Weeks and weeks were frittered away in making reports which should have reached headquarters at once and should have been acted upon without the delay of a second. The story was circulated and generally believed, that the first report was returned to the officer sending it, with instructions to return it to Department headquarters “properly briefed,” that is, with a synopsis of its contents properly written on the outer flap of the communication when folded. There was no effort made, as there should have been made, to separate the peaceably disposed Indians from those who still preferred to remain out on the warpath, and as a direct consequence of this neglect ensued one of the worst blots in the history of American civilization, the “Camp Grant Massacre.”
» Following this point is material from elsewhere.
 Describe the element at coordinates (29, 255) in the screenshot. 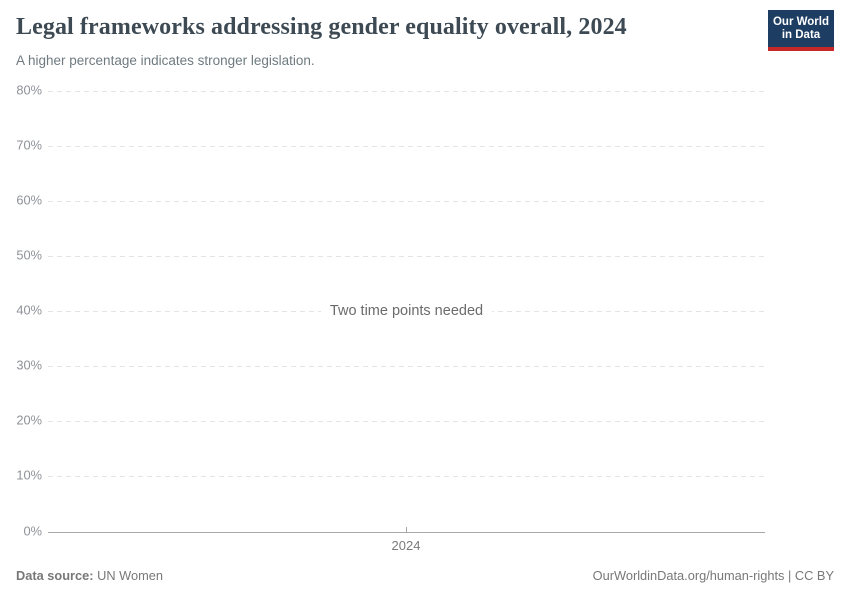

A party of more than one hundred Papago Indians, from the village of San Xavier, led by a small detachment of whites and half-breed Mexicans from Tucson, took up the trail of one of the parties of raiders which had lately attacked the settlers and the peaceable Indians in the valley of the Santa Cruz. What followed is matter of history. The pursuing party claimed that the trails led straight to the place occupied by the Apaches who had surrendered at Camp Grant, and it is likely that this is so, since one of the main trails leading to the country of the Aravaypa and Gila bands passed under the Sierra Pinaleno, near the point in question. It was claimed further that a horse belonging to Don Leopoldo Carrillo was found in the possession of one of the young boys coming out of the village, and that some of the clothing of Doña Trinidad Aguirre was also found.
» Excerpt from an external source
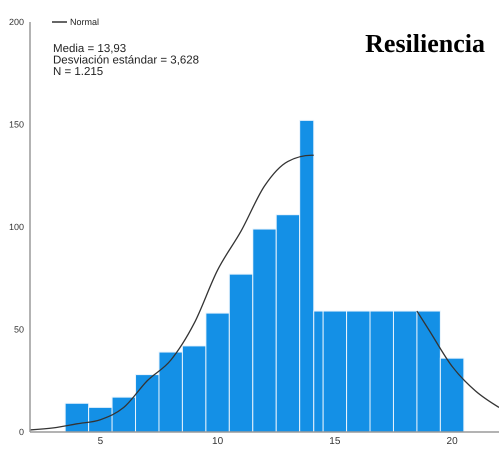  Describe the element at coordinates (85, 22) in the screenshot. I see `legend-label: Normal` at that location.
These stories may be true, and they may be after-thoughts to cover up and extenuate the ferocity of the massacre which spared neither age nor sex in its wrath, but filled the valley of the Aravaypa with dead and dying. The incident, one of the saddest and most terrible in our annals, is one over which I would gladly draw a veil. To my mind it indicated the weak spot in all our dealings with the aborigines, a defective point never repaired and never likely to be. According to our system of settling up the public lands, there are no such things as colonies properly so called. Each settler is free to go where he pleases, to take up such area as the law permits, and to protect himself as best he can. The army has always been too small to afford all the protection the frontier needed, and affairs have been permitted to drift along in a happy-go-lucky sort of a way indicative rather of a sublime faith in divine providence than of common sense and good judgment.
The settlers, in all sections of the West, have been representative of the best elements of the older States from which they set forth, but it is a well-known fact that among them have been a fair, possibly more than a fair, share of the reckless, the idle and the dissolute. On the other hand, among the savages, there have been as many young bloods anxious to win renown in battle as there have been old wise-heads desirous of preserving the best feeling with the new neighbors. The worst members of the two races are brought into contact, and the usual results follow; trouble springs up, and it is not the bad who suffer, but the peaceably disposed on each side.